Authors: Douglas Coupland
Mom made a snack run to Whole Foods, and I couldn't remember the last time I'd had so much fun, but then suddenly the amount of fun we were having made me suspicious—and only then did I figure out why they were being so jolly. My blood turned to Freon. I put down my wheat grass smoothie and glared at them: "You're all quitting the company—aren't you?
That's
why you're all being so nice to me."
Silence.
"It's
true.
Come on, now—tell me."
Everybody lowered their tools and looked at Kaitlin.
"Ethan, uhhh—"
"I
knew
it."
Kaitlin said, "Ethan, this has nothing to do with how any of us feel about you. Working for Doug is going to be the best gig ever. We'd be nuts not to move."
"Doug, Doug,
Doug.
Could you at least tell me what that fatuous prick's idea is?"
"Ethan, I've told you a thousand times already, we signed nondisclosure agreement forms.

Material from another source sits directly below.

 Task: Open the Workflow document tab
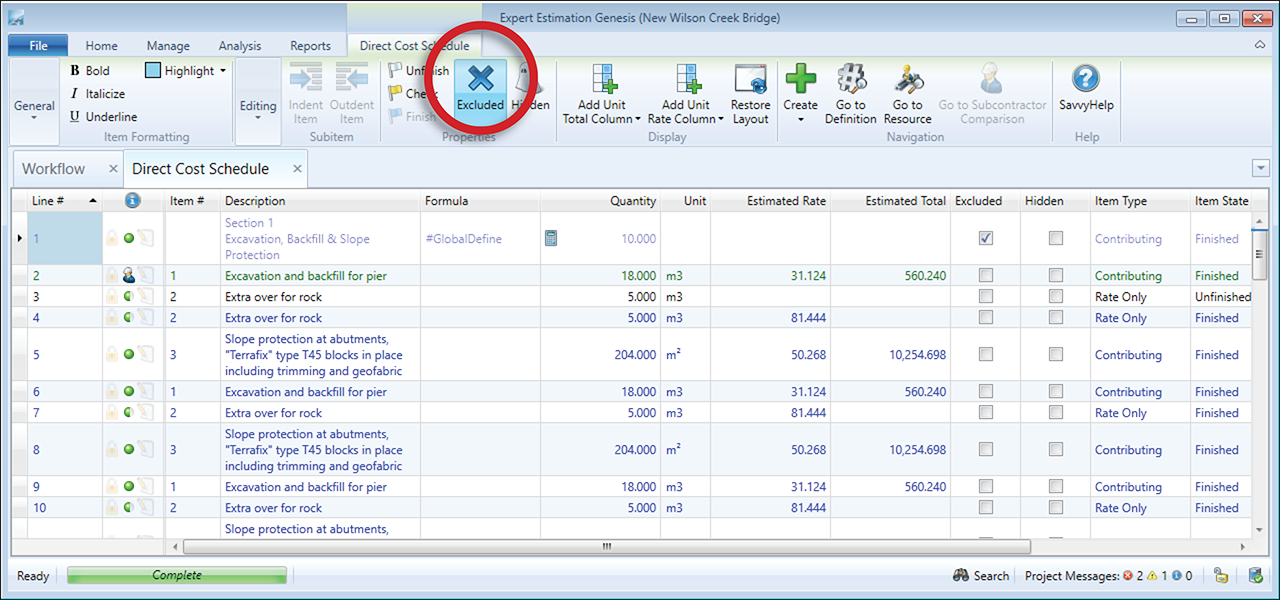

You know they're sacred. And let me state in public that I don't want Kam thinking I was the one who spilled the beans."
Curse Kaitlin.
"When are you leaving?"
"Effective today."
"I'm sure your friends will figure out a way to bring you along once they get settled in. Won't you?" Mom said.
The others nodded just a bit too agreeably. I felt like the last dog remaining at the SPCA.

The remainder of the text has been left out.